Menschen lieben es übersichtlich. Erwartbar. Sie brauchen klare Bilder von sich, von der Welt, auch von Gott. Sie brauchen eine klare Perspektive – in der sie selbst natürlich auf der richtigen Seite stehen. Alles andere wäre zu verwirrend. Kaum auszuhalten. Der beruhigendste Advent wäre eine Ankunft an einem Ort, der schon lange bekannt ist. Und der genau hier wäre.
Auch Zacharias war so ein Mensch. Ein hoher Beamter im Religionsapparat, wahrscheinlich ein gelehrter Theologe dazu. Nur leider kinderlos. Als ihm beim Gottesdienst am Altar des Jerusalemer Tempels der Engel des Herrn erschien und ihm die Geburt eines Sohnes ankündigte, der Großes tun sollte, da konnte es der Priester nicht glauben. Er war alt, seine Frau auch – so etwas kann nicht sein. Unvorstellbar. »Du wirst stumm werden und nicht reden können bis zu dem Tag, an dem dies geschehen wird«, antwortete ihm der Engel, »weil du meinen Worten nicht geglaubt hast«.
Gott selbst brachte den gelehrten Theologen, den hohen Religionsbeamten zum Schweigen. Für neun Monate. Es ist die erste Adventsgeschichte der Bibel. So kommt Gott in die Welt. So anders. So unklar.

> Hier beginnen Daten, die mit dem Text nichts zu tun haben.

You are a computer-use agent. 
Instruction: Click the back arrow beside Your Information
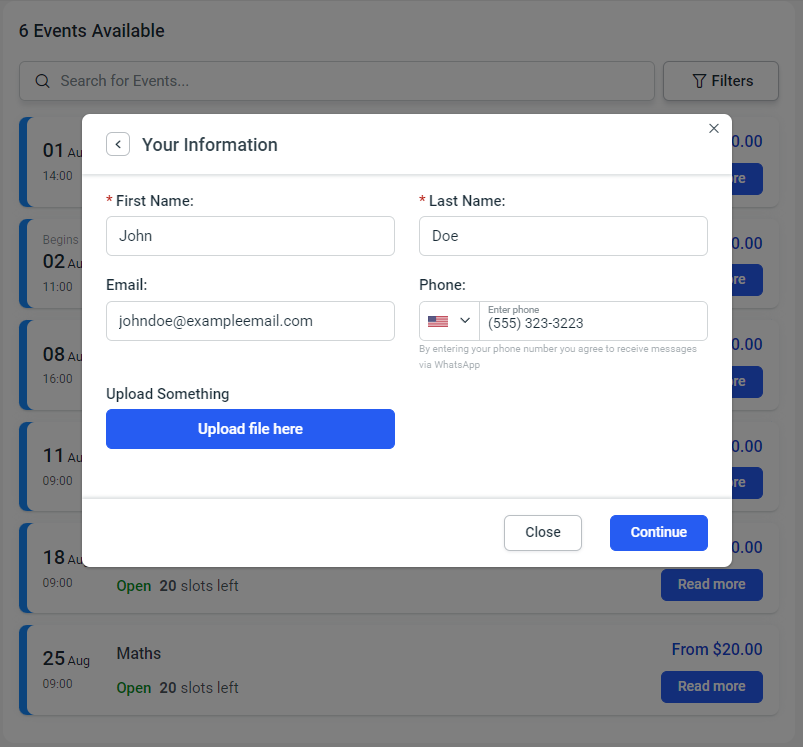pos(118,144)
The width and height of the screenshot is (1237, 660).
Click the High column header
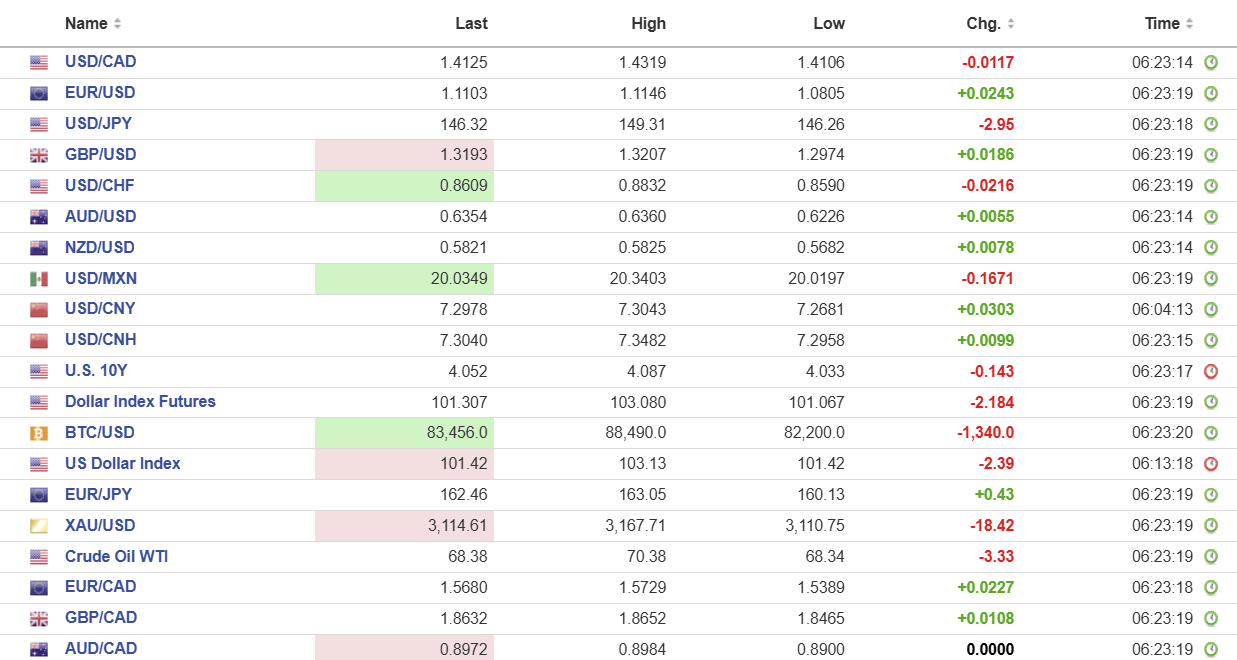(x=648, y=23)
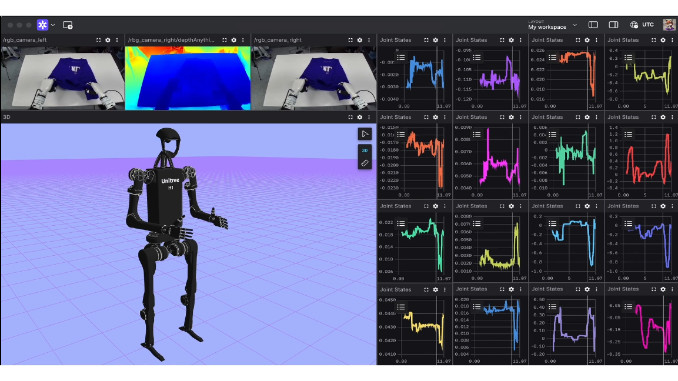The image size is (678, 381).
Task: Open the 3D panel's three-dot menu
Action: pyautogui.click(x=369, y=117)
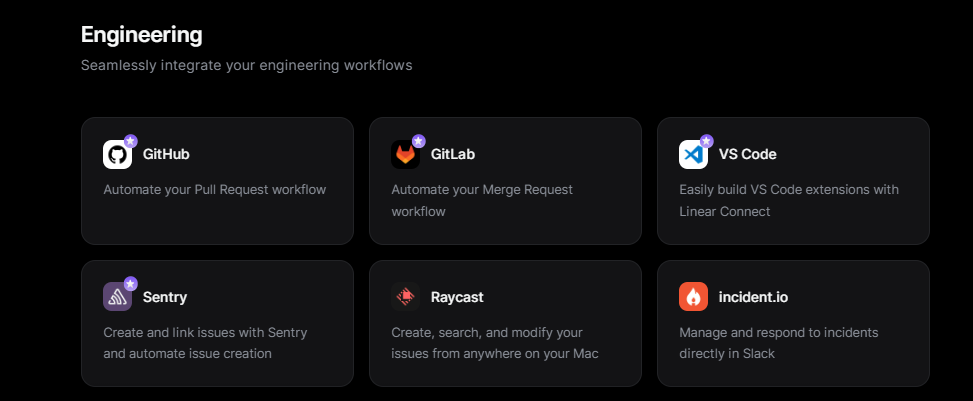
Task: Click the GitHub octocat icon
Action: [117, 155]
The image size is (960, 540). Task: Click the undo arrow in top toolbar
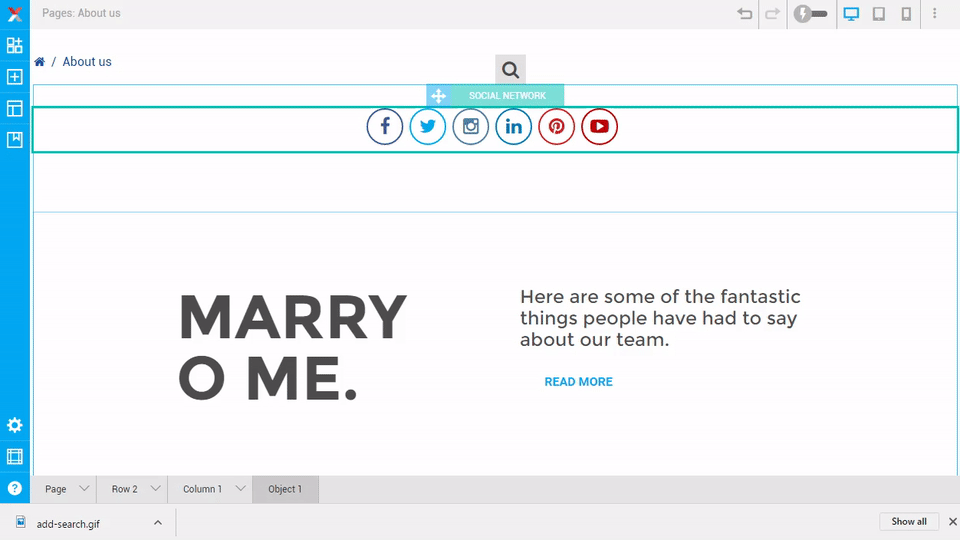click(x=744, y=14)
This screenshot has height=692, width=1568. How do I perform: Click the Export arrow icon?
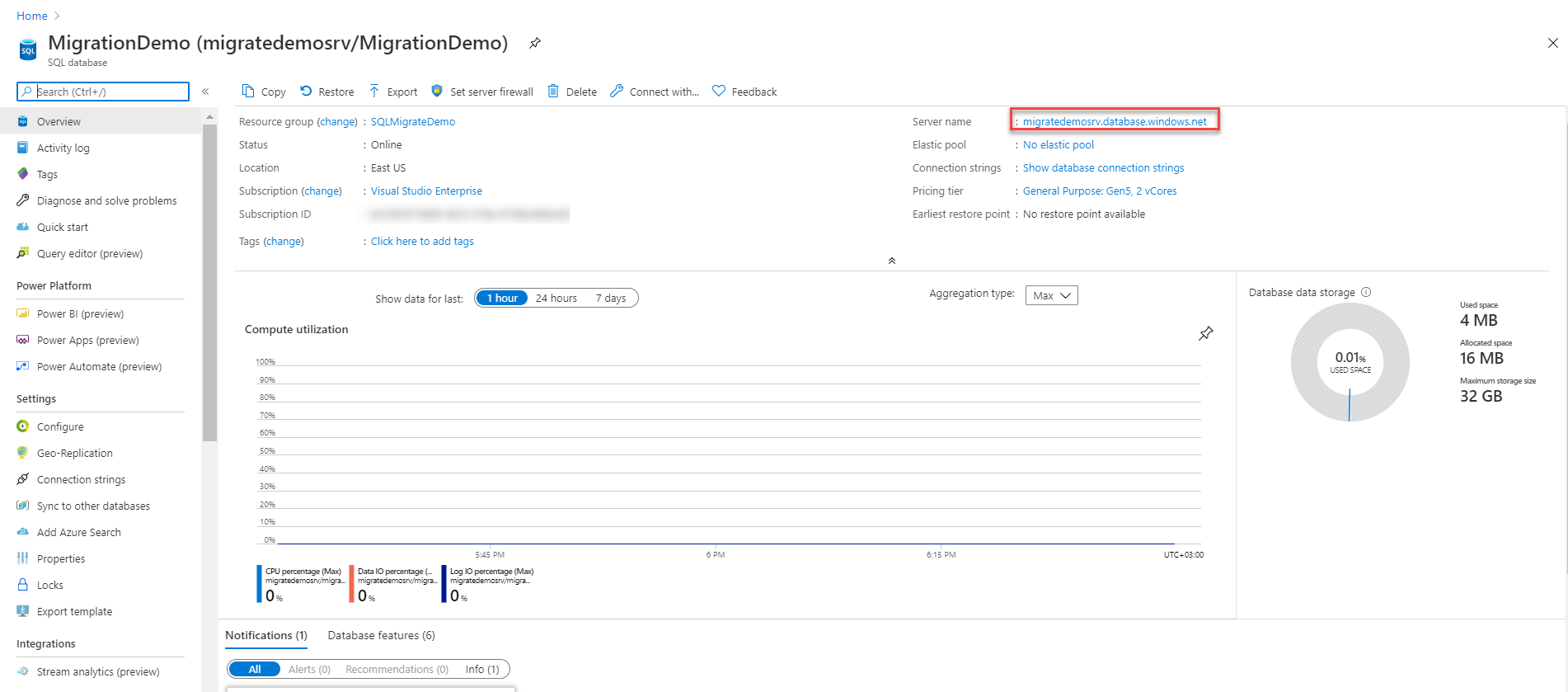[374, 91]
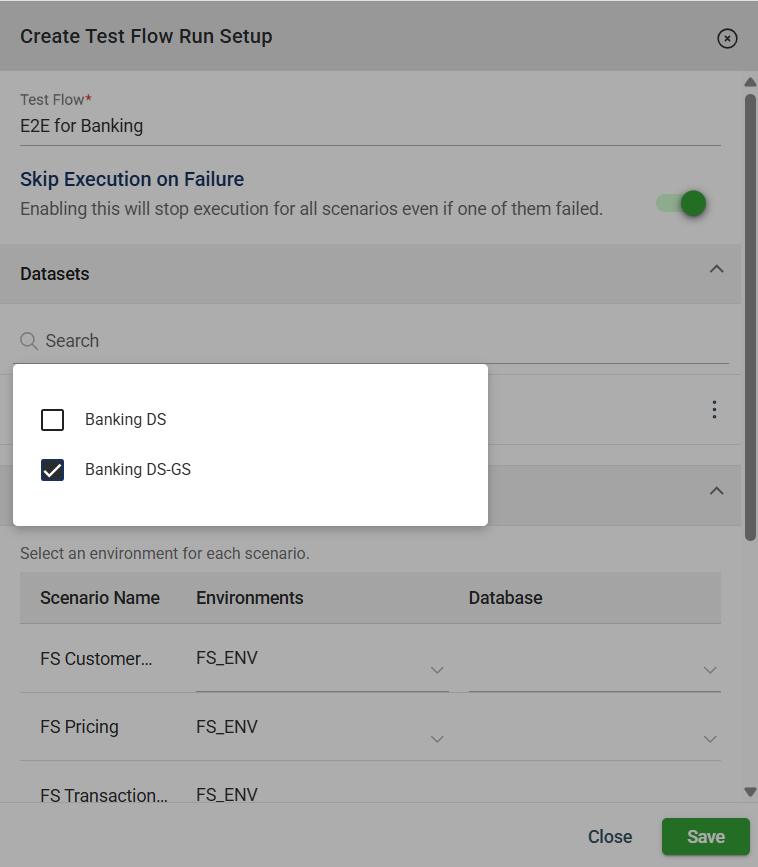Open Environments dropdown for FS Pricing row

tap(437, 739)
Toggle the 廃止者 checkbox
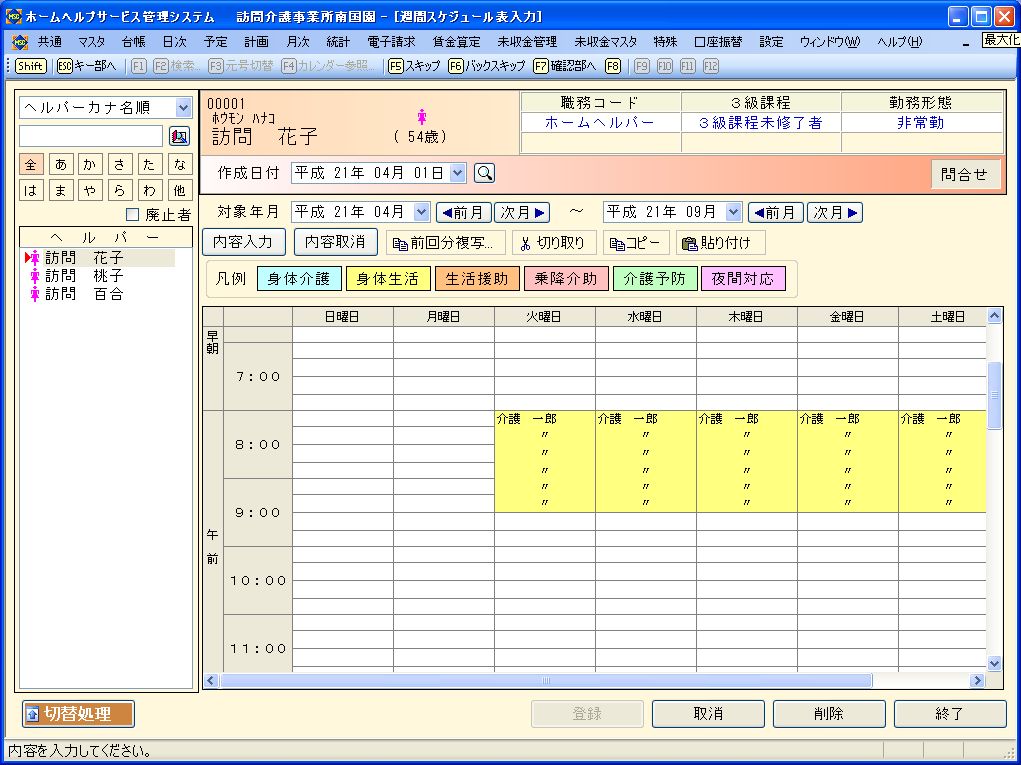The width and height of the screenshot is (1021, 765). [x=132, y=214]
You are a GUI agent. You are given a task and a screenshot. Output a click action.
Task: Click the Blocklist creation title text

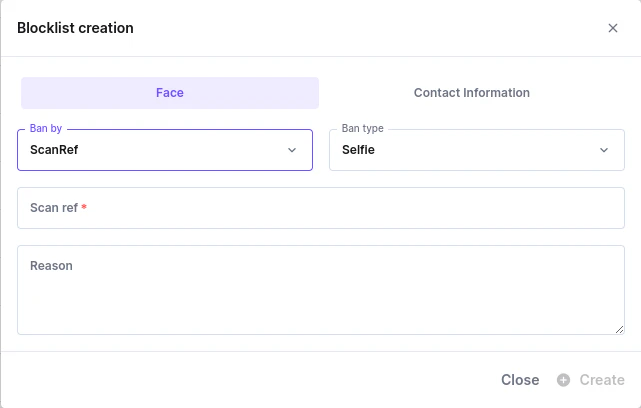[76, 28]
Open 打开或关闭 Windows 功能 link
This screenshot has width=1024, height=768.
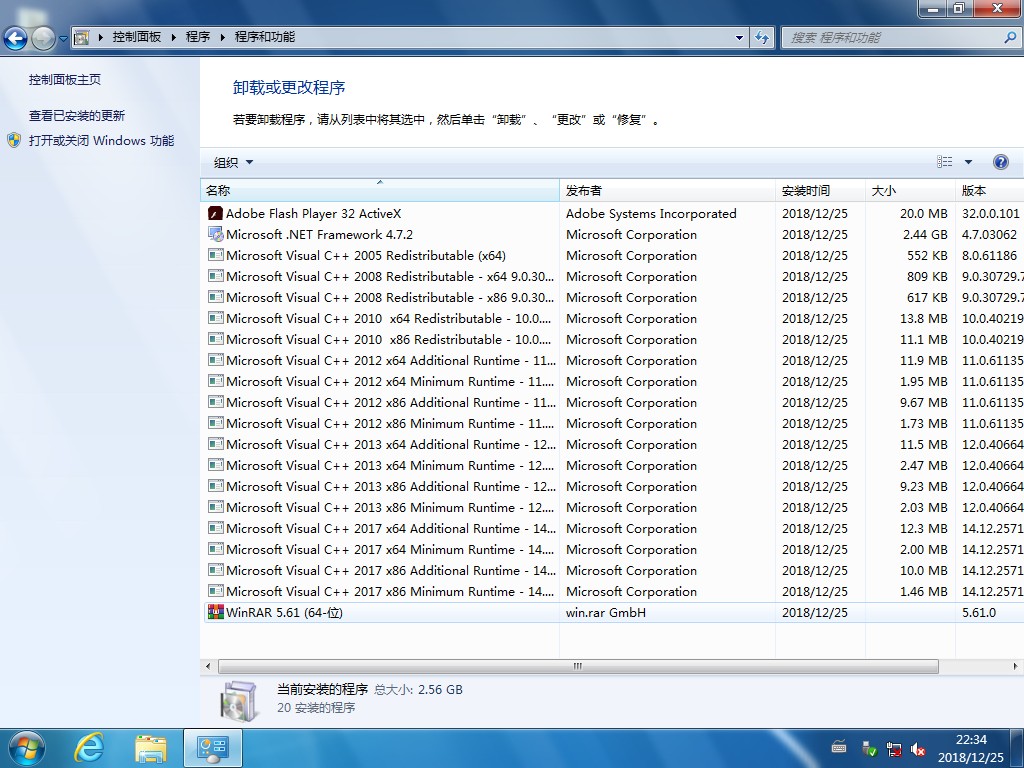pos(101,140)
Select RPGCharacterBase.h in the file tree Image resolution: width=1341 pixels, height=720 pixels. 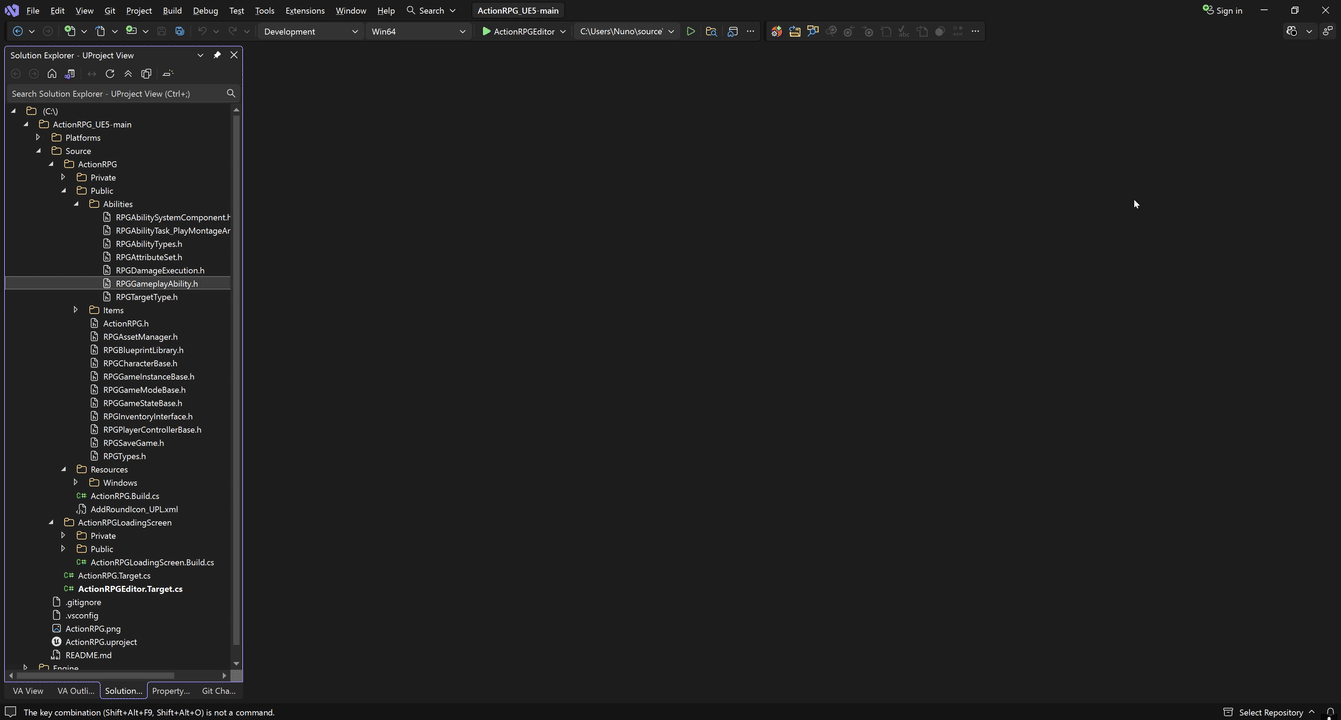[x=140, y=363]
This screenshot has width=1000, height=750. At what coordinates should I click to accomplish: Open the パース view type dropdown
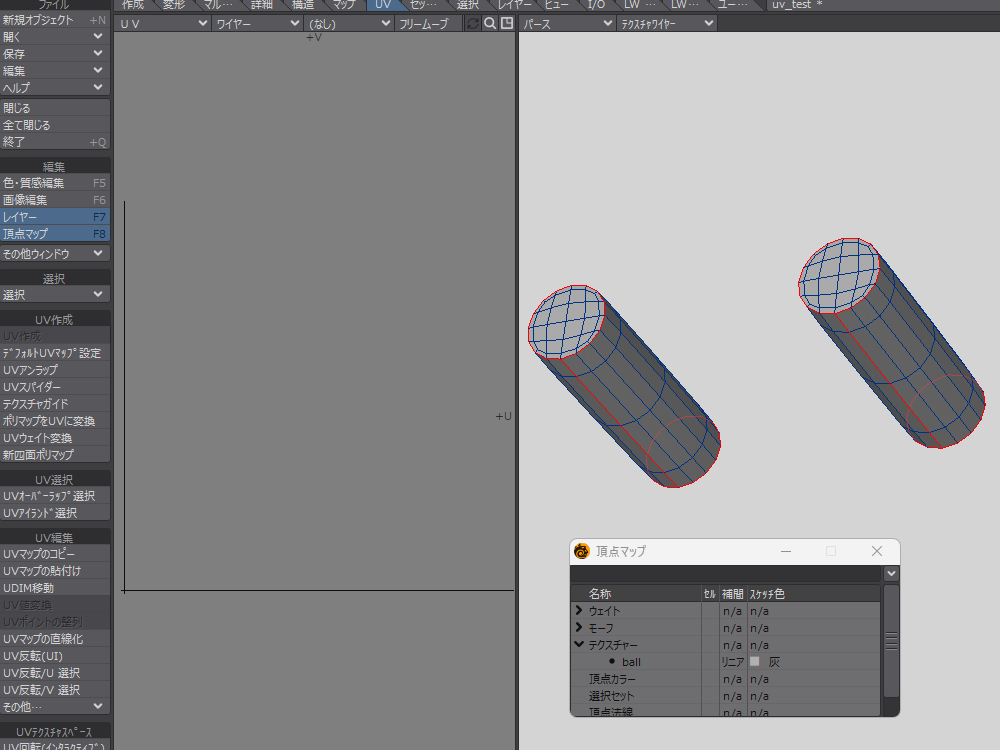(566, 23)
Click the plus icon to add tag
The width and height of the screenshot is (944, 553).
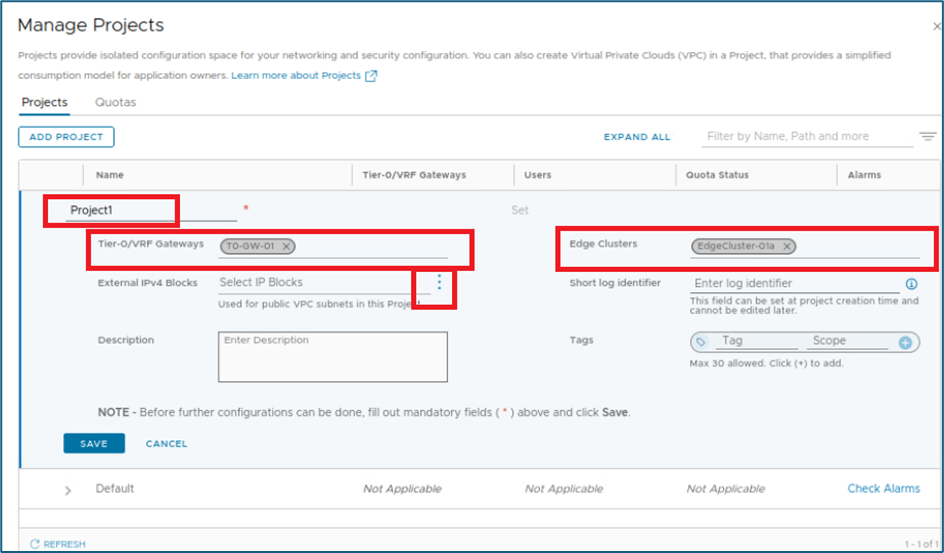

Menschen aber wollen Klarheit. Sie brauchen sie. Wie sehr, zeigt dieses zu Ende gehende Jahr. Die kaum zu überblickenden Folgen der Globalisierung und Digitalisierung, die kaum zu entwirrenden Konflikte und Kriege weltweit, die kaum zu verstehenden Prozesse der Politik wie beim Handelsabkommen TTIP, die sich wandelnden Werte, das Gefühl, nicht gehört und hilflos zu sein – all das füttert Ängste und Wut. In den USA wie in Europa.
Unter evangelischen Christen scheinen diese Ängste zumindest in Amerika sogar besonders groß zu sein. 54 Prozent der weißen Protestanten und sogar 70 Prozent der weißen Evangelikalen meinten bei einer aktuellen Umfrage, dass sich die Kultur und Lebensart überwiegend zum Negativen verändere – Andersgläubige, Konfessionslose, Schwarze und Einwanderer sahen die Dinge deutlich positiver. Die US-Präsidentschaftswahl spiegelte das genau: 60 Prozent der Protestanten stimmten für Trump – unter Juden, anderen Religionen und Konfessionslosen wählte ihn weniger als ein Drittel. Auch unter deutschen AfD-Wählern sind evangelische Christen stark vertreten. Auf der Suche nach einem Ausweg aus den Ängsten. Nach einer neuen Klarheit.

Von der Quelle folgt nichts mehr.